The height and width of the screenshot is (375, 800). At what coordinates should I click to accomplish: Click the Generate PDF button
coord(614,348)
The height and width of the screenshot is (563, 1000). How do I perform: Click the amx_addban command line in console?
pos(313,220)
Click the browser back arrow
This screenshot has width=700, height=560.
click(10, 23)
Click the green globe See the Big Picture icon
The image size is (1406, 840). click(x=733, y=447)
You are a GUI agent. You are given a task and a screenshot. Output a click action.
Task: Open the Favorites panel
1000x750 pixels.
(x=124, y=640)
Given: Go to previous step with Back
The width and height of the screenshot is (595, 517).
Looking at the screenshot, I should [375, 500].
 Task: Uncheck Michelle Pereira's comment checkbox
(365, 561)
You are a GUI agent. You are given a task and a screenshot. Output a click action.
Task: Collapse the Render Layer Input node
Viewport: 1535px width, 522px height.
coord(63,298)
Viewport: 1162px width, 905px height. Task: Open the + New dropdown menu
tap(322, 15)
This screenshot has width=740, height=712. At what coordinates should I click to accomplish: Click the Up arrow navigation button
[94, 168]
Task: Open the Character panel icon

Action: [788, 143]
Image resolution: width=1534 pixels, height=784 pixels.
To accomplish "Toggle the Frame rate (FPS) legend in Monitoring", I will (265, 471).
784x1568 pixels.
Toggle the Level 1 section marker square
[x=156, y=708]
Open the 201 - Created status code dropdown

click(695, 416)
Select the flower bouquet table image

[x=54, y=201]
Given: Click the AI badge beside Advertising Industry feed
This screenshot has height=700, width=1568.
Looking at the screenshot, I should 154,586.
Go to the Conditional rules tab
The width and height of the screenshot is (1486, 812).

+++

== ABOUT THIS TASK ==
Each line above needs to be written out again exactly.

== EXERCISE SOLUTION ==
The height and width of the screenshot is (375, 800). At what coordinates should I click to accomplish: Click the Generate PDF button
coord(614,348)
The height and width of the screenshot is (563, 1000). How do I perform: Click the amx_addban command line in console?
pos(313,220)
Click the browser back arrow
This screenshot has width=700, height=560.
click(10, 23)
Click the green globe See the Big Picture icon
The image size is (1406, 840). click(x=733, y=447)
You are a GUI agent. You are given a task and a screenshot. Output a click action.
Task: Open the Favorites panel
1000x750 pixels.
(x=124, y=640)
Given: Go to previous step with Back
The width and height of the screenshot is (595, 517).
Looking at the screenshot, I should [375, 500].
 Task: Uncheck Michelle Pereira's comment checkbox
(365, 561)
You are a GUI agent. You are given a task and a screenshot. Output a click action.
Task: Collapse the Render Layer Input node
Viewport: 1535px width, 522px height.
coord(63,298)
Viewport: 1162px width, 905px height. Task: Open the + New dropdown menu
tap(322, 15)
This screenshot has width=740, height=712. At what coordinates should I click to accomplish: Click the Up arrow navigation button
[94, 168]
Task: Open the Character panel icon

Action: [788, 143]
Image resolution: width=1534 pixels, height=784 pixels.
To accomplish "Toggle the Frame rate (FPS) legend in Monitoring", I will (265, 471).
784x1568 pixels.
Toggle the Level 1 section marker square
[x=156, y=708]
Open the 201 - Created status code dropdown

click(695, 416)
Select the flower bouquet table image

[x=54, y=201]
Given: Click the AI badge beside Advertising Industry feed
This screenshot has height=700, width=1568.
Looking at the screenshot, I should 154,586.
Go to the Conditional rules tab
The width and height of the screenshot is (1486, 812).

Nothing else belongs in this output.